昨年の4月、中小企業振興基本条例が帯広市で施行されました。市役所、商工会議所、北海道中小企業家同友会帯広支部の三者が1年間討論を続け作り上げたこの条例は、「全国の自治体が参考にすべき事例」(慶応大学・植田教授)と高い評価を受けています。このとき素案づくりから同友会の幹事長としてかかわることになったのが、図書館通いの要因でした。
まったくの門外漢だった中小企業経営者が討論のための素案(条例の必要性・その理念・具体的条項など)をゼロから作り上げるのは、難問で時間もかかります。ネットで「中小企業政策」と入力し、興味をひく本をまとめて購入して目を通す。キーワードで検索して片端から濫読することから始まりました。

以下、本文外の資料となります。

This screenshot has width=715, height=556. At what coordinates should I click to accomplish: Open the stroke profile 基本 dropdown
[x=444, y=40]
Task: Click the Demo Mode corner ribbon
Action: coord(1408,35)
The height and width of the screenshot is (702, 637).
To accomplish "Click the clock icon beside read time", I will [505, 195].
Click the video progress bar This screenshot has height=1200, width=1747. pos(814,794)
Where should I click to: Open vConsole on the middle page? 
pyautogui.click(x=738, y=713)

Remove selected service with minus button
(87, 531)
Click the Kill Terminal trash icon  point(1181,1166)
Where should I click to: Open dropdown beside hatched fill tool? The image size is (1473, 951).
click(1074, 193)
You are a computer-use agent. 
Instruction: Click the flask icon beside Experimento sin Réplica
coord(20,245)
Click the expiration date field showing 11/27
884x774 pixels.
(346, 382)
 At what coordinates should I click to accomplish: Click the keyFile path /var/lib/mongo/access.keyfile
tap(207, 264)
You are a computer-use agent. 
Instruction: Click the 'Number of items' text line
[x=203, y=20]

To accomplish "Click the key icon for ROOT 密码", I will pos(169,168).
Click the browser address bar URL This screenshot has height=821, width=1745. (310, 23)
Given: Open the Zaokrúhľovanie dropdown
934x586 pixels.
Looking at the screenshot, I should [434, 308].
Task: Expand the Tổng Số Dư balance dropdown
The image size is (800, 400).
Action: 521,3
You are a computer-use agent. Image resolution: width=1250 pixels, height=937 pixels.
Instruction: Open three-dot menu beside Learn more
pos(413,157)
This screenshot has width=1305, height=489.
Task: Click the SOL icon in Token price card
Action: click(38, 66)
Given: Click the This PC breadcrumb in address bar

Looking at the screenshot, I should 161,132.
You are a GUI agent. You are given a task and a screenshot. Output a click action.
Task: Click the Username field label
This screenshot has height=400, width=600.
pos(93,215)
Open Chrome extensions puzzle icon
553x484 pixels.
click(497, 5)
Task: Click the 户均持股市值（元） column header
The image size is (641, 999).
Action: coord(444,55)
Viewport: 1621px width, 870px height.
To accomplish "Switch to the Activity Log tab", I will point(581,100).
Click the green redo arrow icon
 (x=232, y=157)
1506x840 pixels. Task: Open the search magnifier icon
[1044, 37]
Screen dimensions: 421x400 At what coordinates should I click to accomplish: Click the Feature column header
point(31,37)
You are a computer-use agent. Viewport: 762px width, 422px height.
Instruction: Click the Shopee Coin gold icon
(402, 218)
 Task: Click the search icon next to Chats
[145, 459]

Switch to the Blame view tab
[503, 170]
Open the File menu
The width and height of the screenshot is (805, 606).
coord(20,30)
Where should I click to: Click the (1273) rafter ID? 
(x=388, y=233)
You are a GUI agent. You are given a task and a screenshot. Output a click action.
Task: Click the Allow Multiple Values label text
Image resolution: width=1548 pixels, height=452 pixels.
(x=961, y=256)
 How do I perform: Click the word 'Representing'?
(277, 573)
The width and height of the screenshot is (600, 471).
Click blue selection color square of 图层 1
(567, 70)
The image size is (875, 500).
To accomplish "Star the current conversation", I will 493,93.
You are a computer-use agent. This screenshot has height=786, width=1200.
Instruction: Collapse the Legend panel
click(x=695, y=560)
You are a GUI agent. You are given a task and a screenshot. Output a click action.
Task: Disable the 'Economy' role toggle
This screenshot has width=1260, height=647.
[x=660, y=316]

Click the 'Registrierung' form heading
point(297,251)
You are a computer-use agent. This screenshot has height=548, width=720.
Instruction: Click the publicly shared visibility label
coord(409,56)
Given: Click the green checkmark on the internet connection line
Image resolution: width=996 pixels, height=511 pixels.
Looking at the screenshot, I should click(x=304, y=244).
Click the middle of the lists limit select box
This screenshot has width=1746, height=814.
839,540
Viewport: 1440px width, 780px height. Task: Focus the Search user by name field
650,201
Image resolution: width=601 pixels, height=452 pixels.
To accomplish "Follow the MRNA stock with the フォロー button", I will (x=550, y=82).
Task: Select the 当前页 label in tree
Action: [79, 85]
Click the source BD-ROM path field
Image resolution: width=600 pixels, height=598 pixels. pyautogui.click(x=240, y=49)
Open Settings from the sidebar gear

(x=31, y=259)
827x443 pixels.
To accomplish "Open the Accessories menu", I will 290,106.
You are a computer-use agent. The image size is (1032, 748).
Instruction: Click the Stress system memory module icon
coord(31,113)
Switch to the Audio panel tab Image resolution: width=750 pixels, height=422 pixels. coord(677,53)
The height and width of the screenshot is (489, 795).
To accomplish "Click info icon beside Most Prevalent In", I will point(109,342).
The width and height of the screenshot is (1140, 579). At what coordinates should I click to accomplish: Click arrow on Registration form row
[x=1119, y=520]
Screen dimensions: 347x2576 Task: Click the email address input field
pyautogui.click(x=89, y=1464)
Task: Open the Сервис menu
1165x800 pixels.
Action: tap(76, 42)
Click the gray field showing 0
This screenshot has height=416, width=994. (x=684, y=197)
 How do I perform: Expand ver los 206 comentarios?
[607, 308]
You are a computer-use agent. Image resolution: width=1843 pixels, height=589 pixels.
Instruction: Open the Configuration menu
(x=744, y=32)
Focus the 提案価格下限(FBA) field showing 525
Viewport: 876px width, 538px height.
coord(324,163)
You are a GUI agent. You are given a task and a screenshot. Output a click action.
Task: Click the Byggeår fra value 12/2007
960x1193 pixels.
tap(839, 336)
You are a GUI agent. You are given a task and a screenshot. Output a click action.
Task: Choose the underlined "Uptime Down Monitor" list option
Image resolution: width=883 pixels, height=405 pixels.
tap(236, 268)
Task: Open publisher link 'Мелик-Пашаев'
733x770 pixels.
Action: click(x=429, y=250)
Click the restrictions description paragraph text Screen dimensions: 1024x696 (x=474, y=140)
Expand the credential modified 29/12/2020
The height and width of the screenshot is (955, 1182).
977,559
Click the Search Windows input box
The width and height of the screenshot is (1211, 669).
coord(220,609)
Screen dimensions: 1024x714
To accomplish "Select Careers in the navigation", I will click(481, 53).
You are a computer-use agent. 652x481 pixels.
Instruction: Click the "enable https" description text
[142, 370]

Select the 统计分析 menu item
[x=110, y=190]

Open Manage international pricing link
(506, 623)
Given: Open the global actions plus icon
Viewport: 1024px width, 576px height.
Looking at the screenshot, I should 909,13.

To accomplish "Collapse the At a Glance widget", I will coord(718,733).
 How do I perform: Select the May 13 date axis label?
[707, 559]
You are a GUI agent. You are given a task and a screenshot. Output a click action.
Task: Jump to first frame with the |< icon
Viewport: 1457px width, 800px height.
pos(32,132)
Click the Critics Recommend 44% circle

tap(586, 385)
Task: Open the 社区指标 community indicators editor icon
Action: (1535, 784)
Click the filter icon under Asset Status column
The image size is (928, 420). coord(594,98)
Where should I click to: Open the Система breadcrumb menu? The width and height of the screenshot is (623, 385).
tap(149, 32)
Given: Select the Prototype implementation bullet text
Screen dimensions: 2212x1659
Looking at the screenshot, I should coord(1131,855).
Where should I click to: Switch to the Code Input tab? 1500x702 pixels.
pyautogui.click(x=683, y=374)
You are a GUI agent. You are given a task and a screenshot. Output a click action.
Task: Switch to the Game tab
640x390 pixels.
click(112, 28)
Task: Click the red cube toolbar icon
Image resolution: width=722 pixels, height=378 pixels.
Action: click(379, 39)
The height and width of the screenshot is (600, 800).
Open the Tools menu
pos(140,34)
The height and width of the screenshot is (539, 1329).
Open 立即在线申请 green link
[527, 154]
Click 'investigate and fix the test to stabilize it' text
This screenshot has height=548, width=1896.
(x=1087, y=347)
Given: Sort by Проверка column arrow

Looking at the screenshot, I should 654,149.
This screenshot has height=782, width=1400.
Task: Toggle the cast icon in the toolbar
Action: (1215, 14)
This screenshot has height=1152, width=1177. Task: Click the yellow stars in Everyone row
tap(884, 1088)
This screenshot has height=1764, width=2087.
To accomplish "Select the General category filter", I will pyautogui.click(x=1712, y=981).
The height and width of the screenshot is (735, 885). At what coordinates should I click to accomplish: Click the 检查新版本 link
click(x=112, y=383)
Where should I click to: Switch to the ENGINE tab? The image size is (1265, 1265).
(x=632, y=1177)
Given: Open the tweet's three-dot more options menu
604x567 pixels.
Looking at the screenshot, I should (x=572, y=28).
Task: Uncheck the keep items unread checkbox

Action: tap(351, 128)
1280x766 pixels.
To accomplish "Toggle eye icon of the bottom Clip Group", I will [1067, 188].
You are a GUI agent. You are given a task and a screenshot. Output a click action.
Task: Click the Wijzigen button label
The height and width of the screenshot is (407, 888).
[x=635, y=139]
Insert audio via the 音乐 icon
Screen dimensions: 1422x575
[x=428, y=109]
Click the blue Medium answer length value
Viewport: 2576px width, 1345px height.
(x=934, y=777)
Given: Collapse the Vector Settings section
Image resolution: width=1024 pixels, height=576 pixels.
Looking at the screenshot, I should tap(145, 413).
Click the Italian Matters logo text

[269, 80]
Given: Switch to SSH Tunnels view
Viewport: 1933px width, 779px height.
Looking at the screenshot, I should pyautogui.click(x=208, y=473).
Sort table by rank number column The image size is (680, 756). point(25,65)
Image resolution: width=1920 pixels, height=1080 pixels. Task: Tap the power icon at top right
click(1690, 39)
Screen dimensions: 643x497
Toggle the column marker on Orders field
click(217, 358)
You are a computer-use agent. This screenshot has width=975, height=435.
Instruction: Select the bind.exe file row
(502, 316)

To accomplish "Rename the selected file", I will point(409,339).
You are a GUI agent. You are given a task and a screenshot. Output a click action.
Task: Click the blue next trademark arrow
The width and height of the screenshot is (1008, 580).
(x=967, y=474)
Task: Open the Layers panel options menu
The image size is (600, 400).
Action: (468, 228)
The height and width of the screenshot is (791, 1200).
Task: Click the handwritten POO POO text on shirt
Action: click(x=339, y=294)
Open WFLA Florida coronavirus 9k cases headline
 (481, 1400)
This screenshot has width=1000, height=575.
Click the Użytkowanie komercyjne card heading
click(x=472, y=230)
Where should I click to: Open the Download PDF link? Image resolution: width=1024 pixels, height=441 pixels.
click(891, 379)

"Think small first"(まずは中小企業のことを考えよ)
この言葉はEU(特にイギリス)中小企業政策の中心概念ですが、源流はA.マーシャルの「森のアナロジー」との指摘を見つけました。A.マーシャルの本を購入しようとしたら絶版(?)。帯広市図書館のホームページを開いて検索したら全集がある。それで足を運んだのが最初です(行ったら見当たらなく、未読のままですが)。「政策があれば条例は必要ない」こういう意見を想定し、『自治立法』を読んだのもこの図書館でした。
現在、条例に基づき設置された中小企業振興協議会(4部会で60回近い会議がもたれている)での『提言書』作成が佳境を迎えています。帯広・十勝を豊かで生きがいと賑わいに溢れた街にするため、「創業と中小企業の発展にとり最も適した市域とする」ことが目的です。
創業が活発な諸外国の都市は、共通して文化・教育施設が充実しています。この事例を踏まえ、「街づくり」全体が地域産業(政策)を軸に討論されるべき時期がきています。
夕張市を見るまでもなく、働く場があって街が生き、税収が確保されてこそ福祉・行政サービスが可能なのですから。